O pré-candidato à Presidência da República Flávio Bolsonaro (PL-RJ) reforçou sua segurança depois que um levantamento apontou mais de 2 mil ameaças contra sua vida e integridade física. Entre as medidas adotadas estão o uso diário de colete à prova de balas, o aumento da equipe de escolta e a criação de um centro de monitoramento para acompanhar sua agenda durante 24 horas.
Segundo a equipe do senador, a análise feita pela inteligência da Polícia do Senado identificou 868 ameaças diretas de morte, 647 mensagens com incentivo à violência, 640 referências codificadas e 133 conteúdos relacionados ao planejamento ou à oportunidade de ataques.

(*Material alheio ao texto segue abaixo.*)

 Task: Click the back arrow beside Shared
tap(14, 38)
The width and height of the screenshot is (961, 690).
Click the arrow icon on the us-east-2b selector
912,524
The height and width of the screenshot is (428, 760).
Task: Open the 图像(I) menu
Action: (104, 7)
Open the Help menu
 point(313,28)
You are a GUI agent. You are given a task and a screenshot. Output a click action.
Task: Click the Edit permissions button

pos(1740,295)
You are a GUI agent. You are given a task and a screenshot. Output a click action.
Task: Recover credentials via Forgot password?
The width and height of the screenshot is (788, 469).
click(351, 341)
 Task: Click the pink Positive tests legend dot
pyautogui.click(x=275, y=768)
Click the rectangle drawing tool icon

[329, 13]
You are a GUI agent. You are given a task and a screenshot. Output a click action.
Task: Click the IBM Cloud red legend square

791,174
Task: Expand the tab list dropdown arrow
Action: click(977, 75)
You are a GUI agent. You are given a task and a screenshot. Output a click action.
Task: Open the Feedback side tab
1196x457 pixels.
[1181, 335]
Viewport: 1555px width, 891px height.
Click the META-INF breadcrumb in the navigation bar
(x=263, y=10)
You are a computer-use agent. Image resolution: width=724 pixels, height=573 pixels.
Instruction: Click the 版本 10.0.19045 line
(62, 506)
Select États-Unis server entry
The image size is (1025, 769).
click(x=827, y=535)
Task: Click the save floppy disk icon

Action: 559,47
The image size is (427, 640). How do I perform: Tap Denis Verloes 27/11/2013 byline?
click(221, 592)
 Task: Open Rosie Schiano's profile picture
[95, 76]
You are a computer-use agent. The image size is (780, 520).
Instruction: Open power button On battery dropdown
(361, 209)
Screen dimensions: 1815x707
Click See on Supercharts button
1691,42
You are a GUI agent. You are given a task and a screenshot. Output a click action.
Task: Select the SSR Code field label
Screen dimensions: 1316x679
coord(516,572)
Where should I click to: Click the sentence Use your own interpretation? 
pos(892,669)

Flávio diz que vai manter agenda
Apesar do reforço na segurança, o pré-candidato afirma que continua participando de eventos e viagens pelo país. Em declaração divulgada por sua equipe, o senador disse que não pretende mudar a rotina por causa das ameaças e que seguirá cumprindo os compromissos da pré-campanha.

Antes de anunciar as novas medidas, Flávio havia recusado a proteção oferecida pela Polícia Federal aos pré-candidatos à Presidência. Ele informou que continuará utilizando a estrutura de segurança da Polícia Legislativa do Senado e defendeu que agentes da PF sejam direcionados para outras investigações. A decisão de ampliar a proteção ocorre em meio ao avanço das articulações para a disputa eleitoral de 2026 e mantém o tema da segurança de candidatos no debate político.